EXERCISE GOAL
Transcribe the records exactly. Pictures do not belong in the transcription.

■ ■ ■ ■ ■ ■ ■

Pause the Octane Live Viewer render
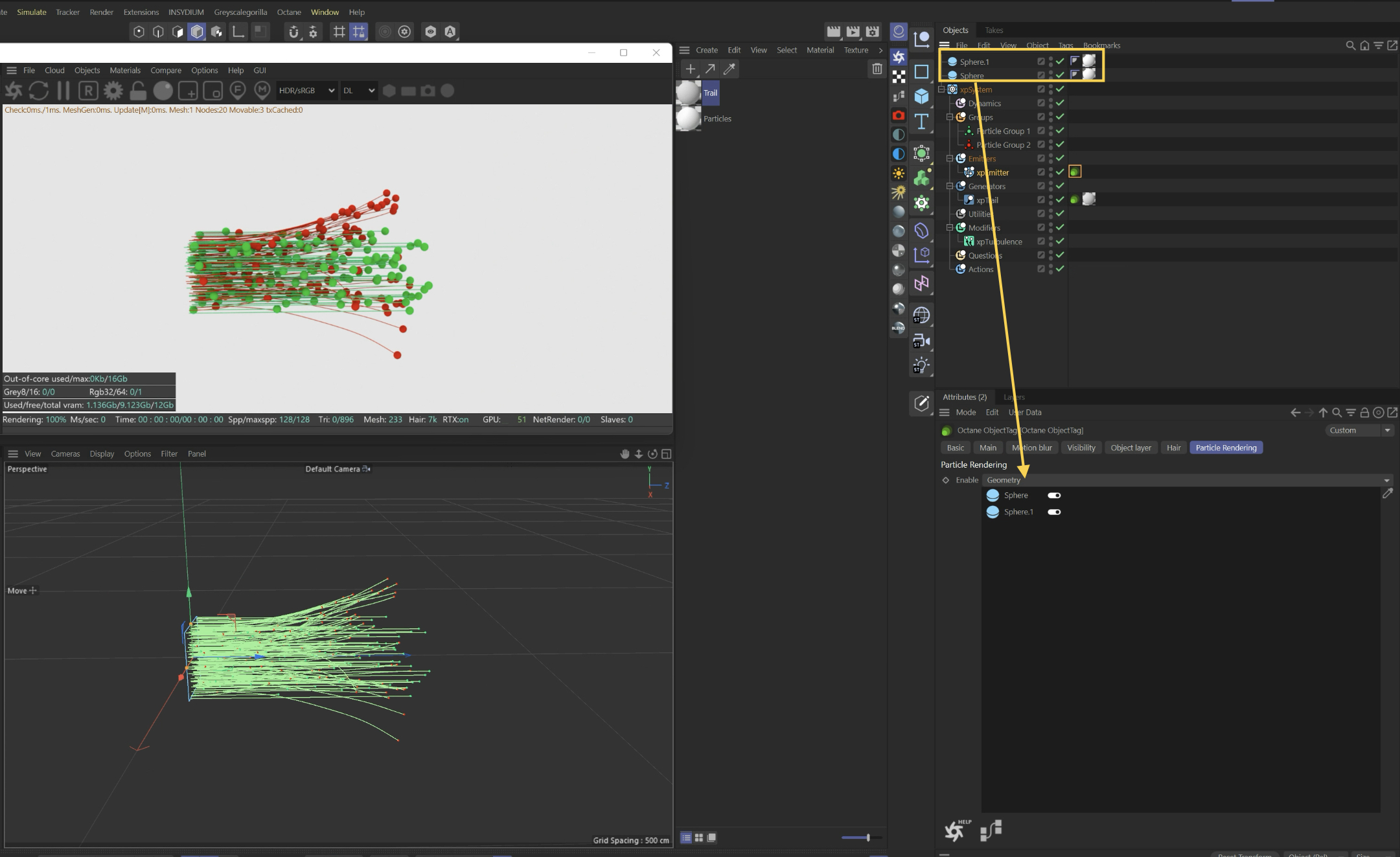 [63, 91]
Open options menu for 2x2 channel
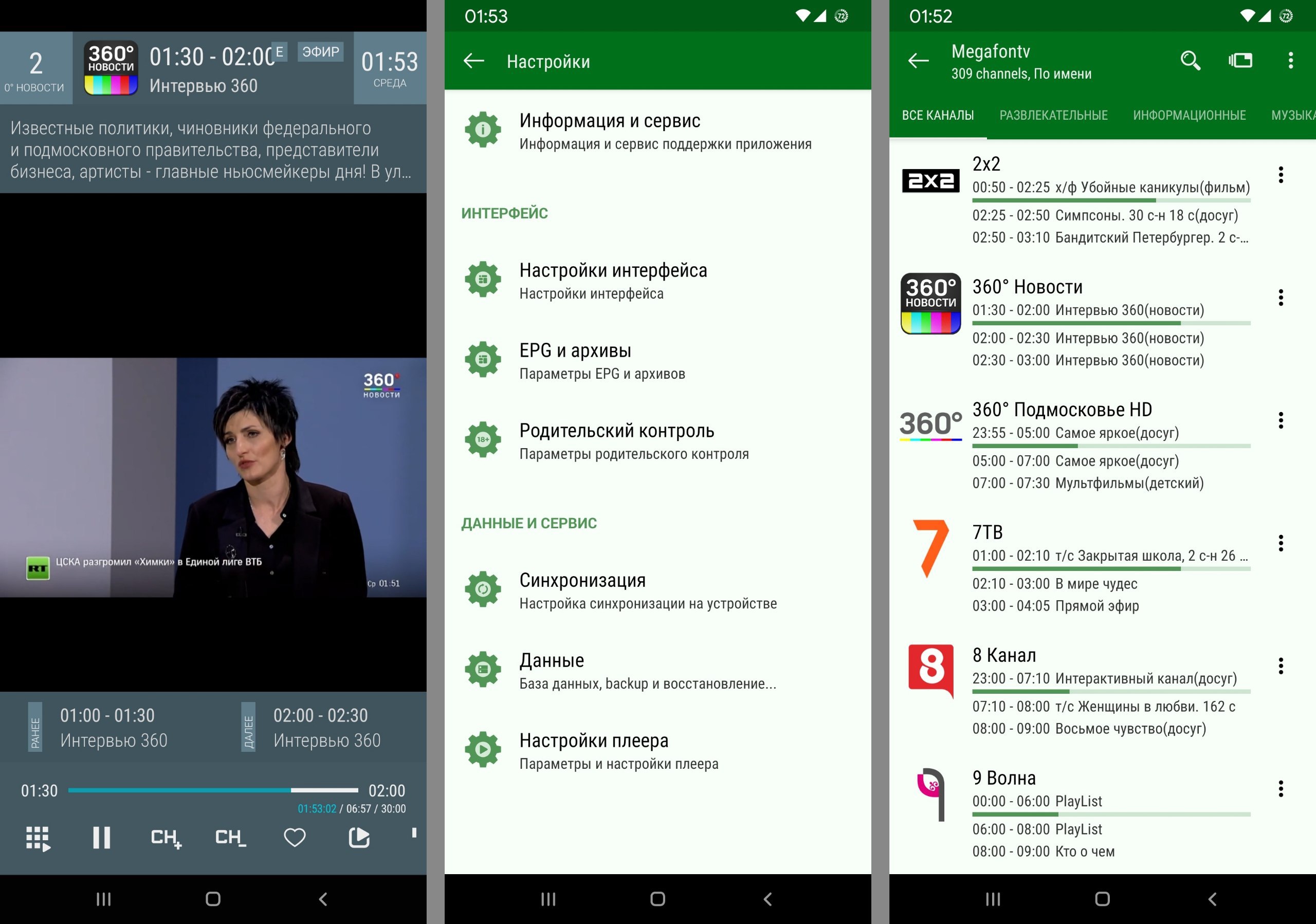 point(1281,175)
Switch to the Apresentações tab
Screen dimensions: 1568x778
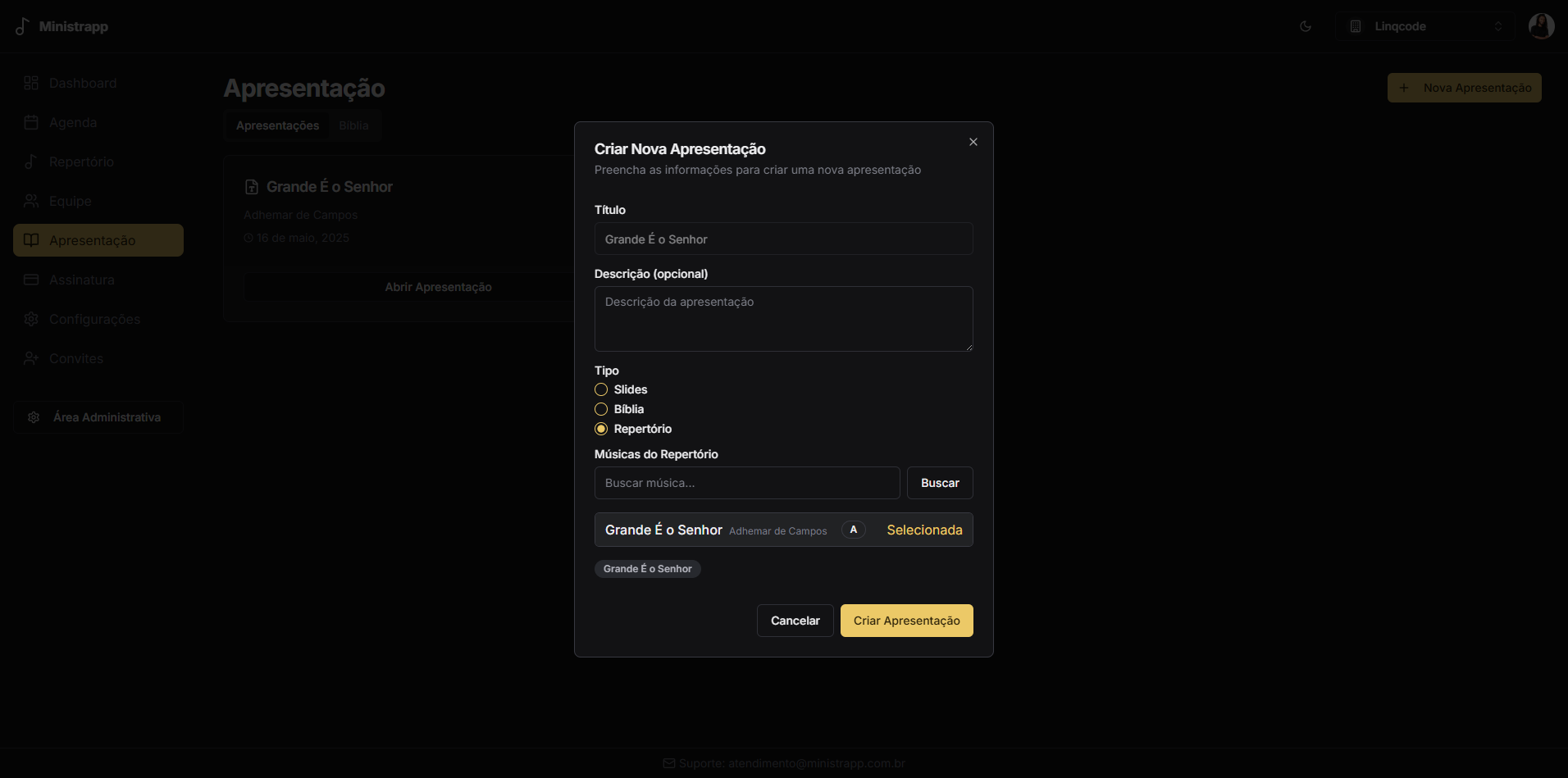coord(276,125)
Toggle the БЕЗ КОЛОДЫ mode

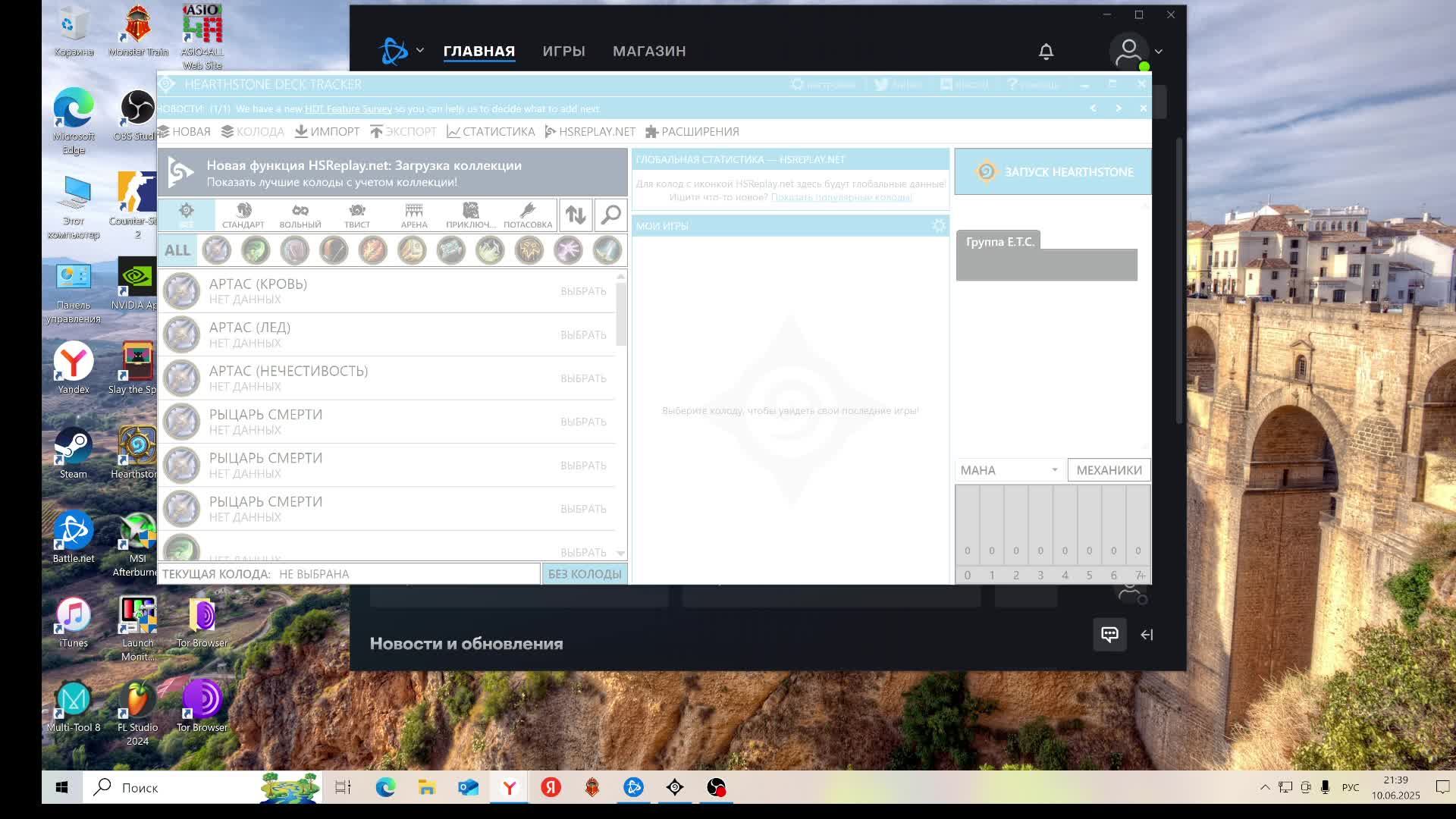[x=584, y=574]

■ ■ ■ ■ ■ ■ ■

TASK SOLUTION
Pause the Octane Live Viewer render
 [63, 91]
Open options menu for 2x2 channel
 point(1281,175)
Switch to the Apresentações tab
Screen dimensions: 1568x778
coord(276,125)
Toggle the БЕЗ КОЛОДЫ mode

[x=584, y=574]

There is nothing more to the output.